CONJUNTO DE TAREFAS —
a. Responda com base no texto sobre a eleição geral:
(i) Quantos anos se passaram até o país chegar a mais uma eleição geral?
(ii) Em que momento ocorre essa eleição?
(iii) Como o texto qualifica a ameaça que pode vir de líderes políticos e/ou religiosos?
b. Enumere os males que, segundo o texto sobre a eleição geral, marcaram os anos anteriores a esta eleição.
c. Prolongue o texto sobre a eleição geral a partir do ponto em que ele termina.

TRECHO DE ORIGEM —

========================================

E quatro anos depois de tanto dissenso, desinformação e desmedidos perigos à democracia, o país chega a mais uma eleição geral neste fim de semana, podendo novamente expressar seu desejo quanto a um caminho de futuro, se ainda mais sectário ou menos extremista.
Antes, contudo, é essencial reafirmar o direito de cada cidadão concretizar suas escolhas sem qualquer interferência ou pressão, seja pelo bombardeio virtual de mentiras, pelo ufanismo de rebanho ou pela ameaça velada (ou explícita) de líderes políticos e/ou religiosos – senão, pior, pelo puro medo de perder a ajuda financeira do estado ou mesmo de levar um tiro.

========================================

MATERIAL FORNECIDO —

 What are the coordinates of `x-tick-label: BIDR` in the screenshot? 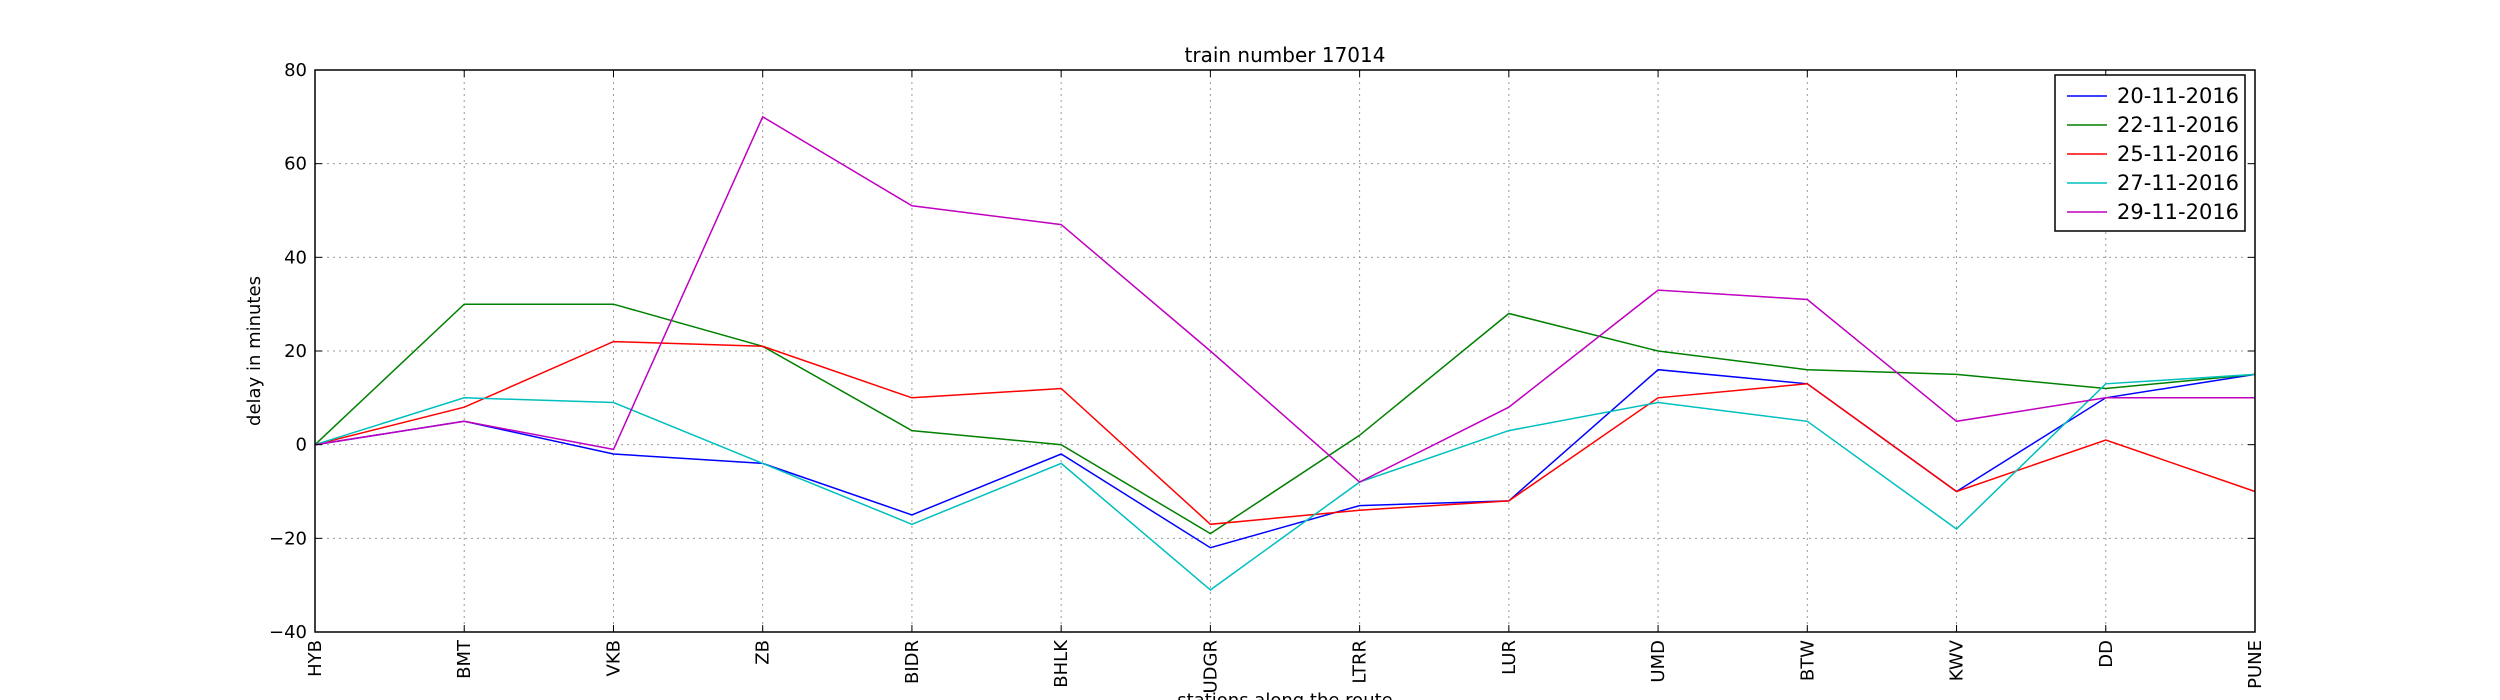 It's located at (912, 662).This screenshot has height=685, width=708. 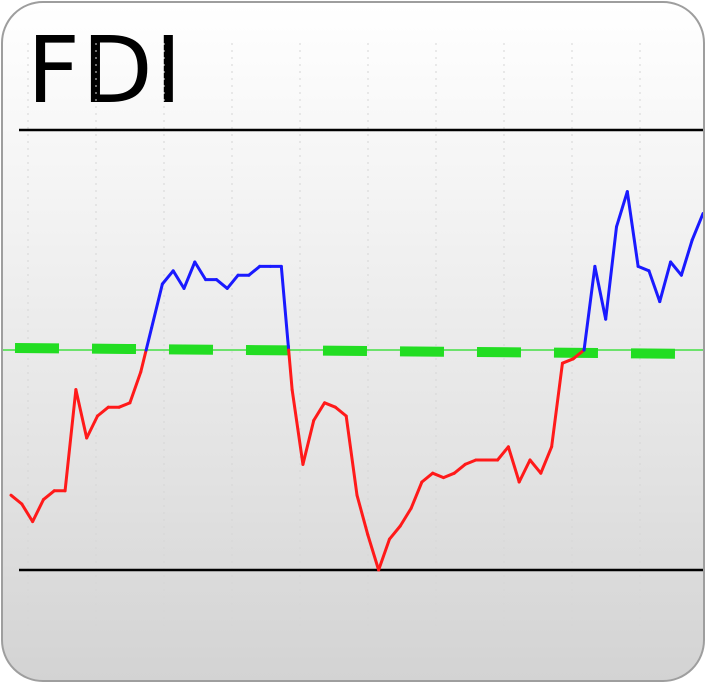 I want to click on indicator-title: FDI, so click(x=106, y=70).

========================================

RESPOSTAS ÀS TAREFAS —
a.
(i) Quatro anos.
(ii) Neste fim de semana.
(iii) Como velada (ou explícita).

b.
- Dissenso
- Desinformação
- Desmedidos perigos à democracia

c.
Por certo, aqui, não vai nenhuma indicação de preferência partidária e menos ainda “contra” alguma candidatura – salvo se, inequívoca e indisfarçadamente, alguma delas já seja identificada – pela população em geral e não por este veículo em particular – como comprometida com a violência, ideias totalitárias e desejo por disruptura constitucional.
Não sendo o caso, é de se reiterar a importância do direito às opções de cada um, tal como a segurança a ser garantida a todo e qualquer brasileiro no exercício do voto. E mais: o respeito aos resultados obtidos nas urnas – apontem quem apontarem como vencedores.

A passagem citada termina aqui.